Questo sentimento ora si riflette, a freddo dopo le immagini drammatiche di Kabul e l’ondata emotiva, nella generale preoccupazione per un “2015 bis“, un altro annus horribilis dove l’Unione Europea si riveli nuovamente incapace di gestire il sistema dell’accoglienza e dei flussi migratori. L’Austria era stata la prima, sotto la guida del cancelliere austriaco Sebastian Kurz, a chiudere i cancelli: “Sono chiaramente contrario al fatto di permettere volontariamente l’arrivo di più persone, questo non accadrà durante la mia carica di cancelliere” aveva ribadito Kurz con un’intervista al canale televisivo Puls 24.
“Non sono dell’opinione che dovremmo accogliere più persone. Al contrario”, ha rincarato. “L’Austria ha dato un contributo sproporzionato”, ha sottolineato, riferendosi ai 4500 rifugiati attualmente presenti nella Repubblica austriaca.
Ora è la Slovenia, attraverso le parole del premier Janez Jansa, a confermare una sostanziale chiusura: parole che assumono un certo peso considerando che il paese detiene la presidenza di turno semestrale dell’UE. “Non ripeteremo gli errori strategici del 2015. Aiuteremo solo coloro che ci hanno aiutato durante la missione Nato e i Paesi membri della Ue che difendono i nostri confini esterni” ha dichiarato Jansa ai media serbi.
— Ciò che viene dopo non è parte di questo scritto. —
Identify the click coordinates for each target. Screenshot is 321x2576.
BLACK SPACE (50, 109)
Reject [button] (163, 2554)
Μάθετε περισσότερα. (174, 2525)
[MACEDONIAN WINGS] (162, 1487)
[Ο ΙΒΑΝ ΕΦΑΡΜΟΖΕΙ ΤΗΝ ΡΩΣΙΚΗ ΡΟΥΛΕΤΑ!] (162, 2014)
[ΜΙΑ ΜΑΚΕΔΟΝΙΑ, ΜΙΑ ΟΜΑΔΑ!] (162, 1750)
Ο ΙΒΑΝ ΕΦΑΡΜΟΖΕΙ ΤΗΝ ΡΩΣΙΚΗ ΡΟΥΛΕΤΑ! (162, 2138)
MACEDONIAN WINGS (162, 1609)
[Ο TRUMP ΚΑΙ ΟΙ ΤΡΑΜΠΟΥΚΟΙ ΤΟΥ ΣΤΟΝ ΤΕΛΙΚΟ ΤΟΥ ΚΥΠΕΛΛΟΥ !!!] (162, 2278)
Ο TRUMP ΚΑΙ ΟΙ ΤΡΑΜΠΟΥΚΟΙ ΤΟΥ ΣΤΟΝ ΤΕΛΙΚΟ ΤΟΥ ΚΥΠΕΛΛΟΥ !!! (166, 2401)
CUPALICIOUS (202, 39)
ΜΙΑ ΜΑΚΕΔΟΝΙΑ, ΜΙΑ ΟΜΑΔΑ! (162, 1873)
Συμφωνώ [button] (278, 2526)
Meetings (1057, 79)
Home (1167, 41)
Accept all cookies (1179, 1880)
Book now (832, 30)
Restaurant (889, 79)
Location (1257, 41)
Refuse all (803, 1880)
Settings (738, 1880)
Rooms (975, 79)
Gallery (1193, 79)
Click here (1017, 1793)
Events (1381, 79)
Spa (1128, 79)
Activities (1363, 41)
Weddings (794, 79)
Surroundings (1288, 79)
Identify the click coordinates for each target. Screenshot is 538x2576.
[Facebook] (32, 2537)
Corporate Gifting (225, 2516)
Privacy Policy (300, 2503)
Aggiungendo che “Non è compito della UE o della Slovenia aiutare e pagare per tutti coloro che fuggono nel mondo“.
Posizioni, va da sé, allineate con il Gruppo di Visegrad (Polonia, Ungheria, Repubblica Ceca e Slovacchia a cui ora si aggiunge la Bulgaria), le cui posizioni anti-migranti troveranno ora nuovo vigore, dopo un periodo che il bersaglio della politica conservatrice del centro-Est Europa aveva preferito scagliarsi contro i gruppi LGBT e i movimenti femministi.
Immediata la reazione dell’opposizione e dei rappresentanti dell’Unione Europea, dal presidente dell’Europarlamento David Sassoli secondo cui “La decisione non spetta a Jansa”, al capodelegazione Pd a Strasburgo Brando Benifei che ha chiesto un’immediata convocazione del premier sloveno di fronte all’aula.
La Grecia ha intanto pragmaticamente costruito un muro provvisorio al confine con la Turchia, la cui economia indebolita dall’inflazione galoppante della lira e da un governo quantomai instabile, guarda a sua volta con preoccupazione all’impatto delle masse dei profughi.